## begin THE INPUT

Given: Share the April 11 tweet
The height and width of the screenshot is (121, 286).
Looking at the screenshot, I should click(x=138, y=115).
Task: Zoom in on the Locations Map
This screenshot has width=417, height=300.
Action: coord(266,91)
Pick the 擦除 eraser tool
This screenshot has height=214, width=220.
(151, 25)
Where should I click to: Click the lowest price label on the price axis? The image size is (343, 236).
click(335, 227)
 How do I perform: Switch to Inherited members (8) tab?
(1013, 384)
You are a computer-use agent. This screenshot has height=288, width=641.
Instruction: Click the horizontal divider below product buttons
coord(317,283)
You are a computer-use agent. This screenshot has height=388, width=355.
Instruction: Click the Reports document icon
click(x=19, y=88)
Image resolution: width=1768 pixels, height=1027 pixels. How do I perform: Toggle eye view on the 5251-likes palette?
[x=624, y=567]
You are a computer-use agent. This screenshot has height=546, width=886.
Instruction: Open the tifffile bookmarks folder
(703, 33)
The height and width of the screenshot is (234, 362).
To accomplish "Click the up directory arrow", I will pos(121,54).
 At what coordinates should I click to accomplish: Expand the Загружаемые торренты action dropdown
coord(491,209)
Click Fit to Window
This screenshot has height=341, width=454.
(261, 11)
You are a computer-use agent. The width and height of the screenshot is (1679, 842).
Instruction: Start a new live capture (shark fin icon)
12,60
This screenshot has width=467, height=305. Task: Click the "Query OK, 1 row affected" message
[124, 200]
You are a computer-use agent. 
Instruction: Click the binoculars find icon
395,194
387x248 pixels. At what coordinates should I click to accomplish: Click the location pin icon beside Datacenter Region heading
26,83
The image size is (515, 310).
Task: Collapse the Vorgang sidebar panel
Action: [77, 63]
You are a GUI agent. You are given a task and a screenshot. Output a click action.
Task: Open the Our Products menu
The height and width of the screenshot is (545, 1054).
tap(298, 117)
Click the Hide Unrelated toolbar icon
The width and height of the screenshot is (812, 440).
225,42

## end THE INPUT

*TASK INSTRUCTIONS:* Locate each line in the entries above that contains the word "This" and copy those lines out.

*SOLUTION:*
This screenshot has width=417, height=300.
This screenshot has height=214, width=220.
You are a computer-use agent. This screenshot has height=288, width=641.
You are a computer-use agent. This screenshot has height=388, width=355.
You are a computer-use agent. This screenshot has height=546, width=886.
This screenshot has height=341, width=454.
This screenshot has width=467, height=305. Task: Click the "Query OK, 1 row affected" message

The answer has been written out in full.